Rib kinematics analysis in oblique and lateral impact tests

Abstract

Understanding thorax kinematics and rib breaking mechanisms in conditions of oblique and lateral impact is crucial in safety systems development. To increase knowledge level on this subject, simulation and experimental tests are necessary. The purpose of this study was to obtain single rib kinematics in the case of oblique and lateral impact conditions using numerical simulation approach. Two impact tests using human body model of a 50th percentile man (THUMS v4.0.1 AM50) were performed in LS-Dyna R7.1.1. Impactor was a rigid cylinder with a diameter of 152 mm, and velocity equal to 6.7 m/s. Impact angle measured to sagittal plane was 30 and 90°, respectively in oblique and lateral impact case. Kinematics of ribs from 3rd to 6th were analyzed.

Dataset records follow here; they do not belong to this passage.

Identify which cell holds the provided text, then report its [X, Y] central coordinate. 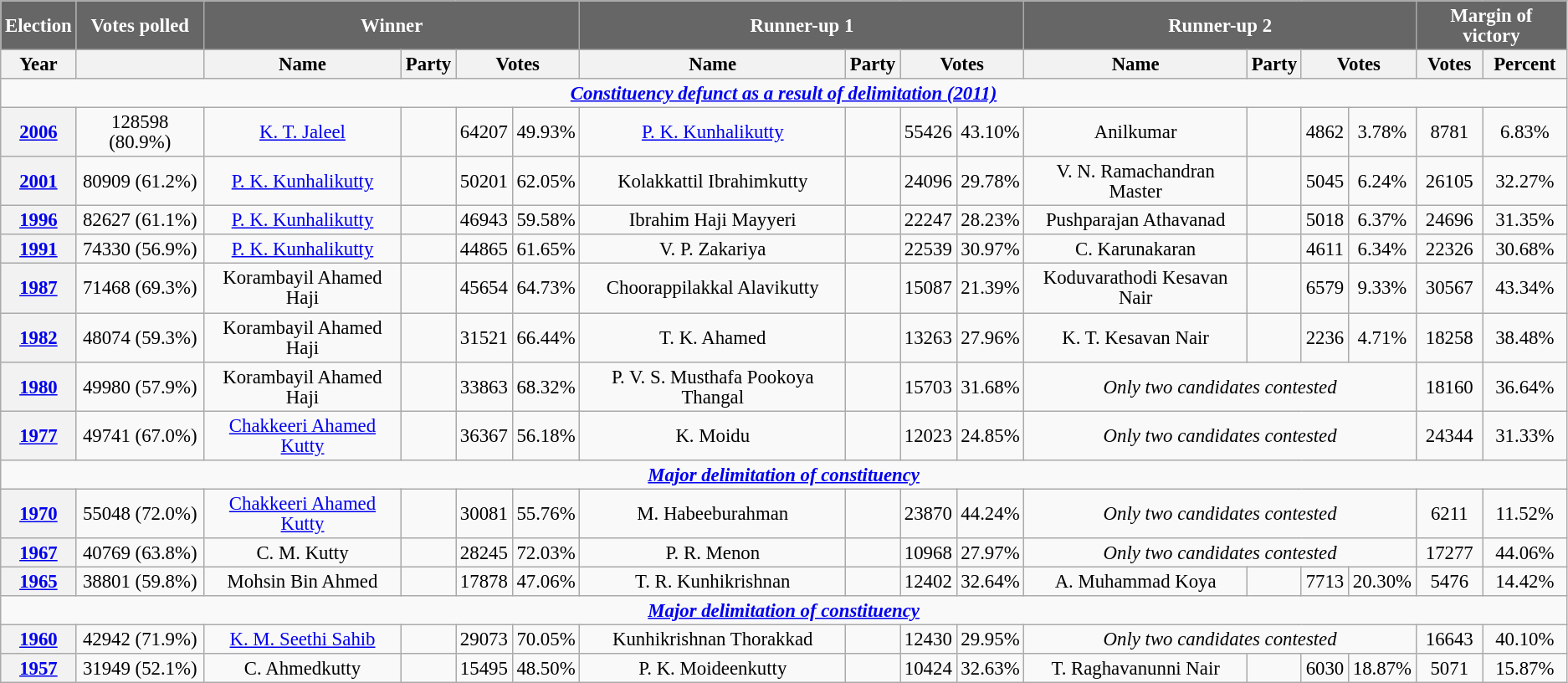
23870 [929, 514]
36.64% [1524, 387]
9.33% [1382, 288]
Kolakkattil Ibrahimkutty [713, 181]
1967 [38, 552]
27.97% [991, 552]
38801 (59.8%) [140, 581]
5018 [1325, 221]
50201 [484, 181]
64.73% [546, 288]
29073 [484, 639]
30567 [1449, 288]
Anilkumar [1135, 132]
40769 (63.8%) [140, 552]
40.10% [1524, 639]
Election [38, 25]
42942 (71.9%) [140, 639]
49980 (57.9%) [140, 387]
32.27% [1524, 181]
13263 [929, 338]
24.85% [991, 435]
Choorappilakkal Alavikutty [713, 288]
43.34% [1524, 288]
29.95% [991, 639]
31.33% [1524, 435]
29.78% [991, 181]
6.24% [1382, 181]
15495 [484, 668]
36367 [484, 435]
T. R. Kunhikrishnan [713, 581]
31.68% [991, 387]
Constituency defunct as a result of delimitation (2011) [784, 94]
V. N. Ramachandran Master [1135, 181]
Margin of victory [1491, 25]
28.23% [991, 221]
33863 [484, 387]
Kunhikrishnan Thorakkad [713, 639]
30081 [484, 514]
18258 [1449, 338]
49741 (67.0%) [140, 435]
10968 [929, 552]
12023 [929, 435]
68.32% [546, 387]
46943 [484, 221]
62.05% [546, 181]
K. Moidu [713, 435]
K. M. Seethi Sahib [302, 639]
74330 (56.9%) [140, 249]
4611 [1325, 249]
31.35% [1524, 221]
K. T. Kesavan Nair [1135, 338]
59.58% [546, 221]
70.05% [546, 639]
80909 (61.2%) [140, 181]
Year [38, 65]
30.68% [1524, 249]
C. M. Kutty [302, 552]
Pushparajan Athavanad [1135, 221]
P. V. S. Musthafa Pookoya Thangal [713, 387]
Percent [1524, 65]
49.93% [546, 132]
1960 [38, 639]
4862 [1325, 132]
61.65% [546, 249]
14.42% [1524, 581]
Koduvarathodi Kesavan Nair [1135, 288]
1987 [38, 288]
6579 [1325, 288]
18160 [1449, 387]
44.06% [1524, 552]
22539 [929, 249]
6211 [1449, 514]
Runner-up 2 [1220, 25]
15703 [929, 387]
1965 [38, 581]
Ibrahim Haji Mayyeri [713, 221]
24696 [1449, 221]
11.52% [1524, 514]
18.87% [1382, 668]
45654 [484, 288]
12430 [929, 639]
1980 [38, 387]
P. R. Menon [713, 552]
31521 [484, 338]
55048 (72.0%) [140, 514]
Mohsin Bin Ahmed [302, 581]
128598 (80.9%) [140, 132]
55.76% [546, 514]
10424 [929, 668]
24344 [1449, 435]
T. K. Ahamed [713, 338]
T. Raghavanunni Nair [1135, 668]
20.30% [1382, 581]
44865 [484, 249]
56.18% [546, 435]
P. K. Moideenkutty [713, 668]
48074 (59.3%) [140, 338]
3.78% [1382, 132]
5045 [1325, 181]
26105 [1449, 181]
2006 [38, 132]
Winner [392, 25]
2236 [1325, 338]
17878 [484, 581]
31949 (52.1%) [140, 668]
Votes polled [140, 25]
48.50% [546, 668]
32.64% [991, 581]
1996 [38, 221]
17277 [1449, 552]
Runner-up 1 [802, 25]
55426 [929, 132]
6.34% [1382, 249]
71468 (69.3%) [140, 288]
15.87% [1524, 668]
7713 [1325, 581]
72.03% [546, 552]
22247 [929, 221]
1970 [38, 514]
27.96% [991, 338]
V. P. Zakariya [713, 249]
38.48% [1524, 338]
6030 [1325, 668]
C. Karunakaran [1135, 249]
43.10% [991, 132]
15087 [929, 288]
1977 [38, 435]
A. Muhammad Koya [1135, 581]
1991 [38, 249]
30.97% [991, 249]
22326 [1449, 249]
K. T. Jaleel [302, 132]
24096 [929, 181]
6.37% [1382, 221]
6.83% [1524, 132]
C. Ahmedkutty [302, 668]
28245 [484, 552]
8781 [1449, 132]
5071 [1449, 668]
12402 [929, 581]
5476 [1449, 581]
82627 (61.1%) [140, 221]
2001 [38, 181]
66.44% [546, 338]
32.63% [991, 668]
1982 [38, 338]
47.06% [546, 581]
M. Habeeburahman [713, 514]
21.39% [991, 288]
4.71% [1382, 338]
44.24% [991, 514]
64207 [484, 132]
16643 [1449, 639]
1957 [38, 668]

Results shown significant similarities between oblique impact and kinematics of ribs tested in frontal impact conditions in the literature, with maximal costochondral joint displacement relatively to costovertebral joint varying from 65.4 mm (3rd rib) to 82.0 mm (5th rib). Deformation of rib in lateral impact conditions was different than during oblique impact test, with distinctive "flattening" approximately in the middle of the rib. Maximal relative displacement varies from 16.4 mm (6th rib) to 26.6 mm (5th rib) and its location depends on the analyzed rib. Oblique impact scenario may be simulated for the single rib on an experimental way using set-up of the frontal impact. Experimental simulation of the lateral impact for the single rib should not use the same set-up, as the kinematics analysis showed significant differences between simulated cases.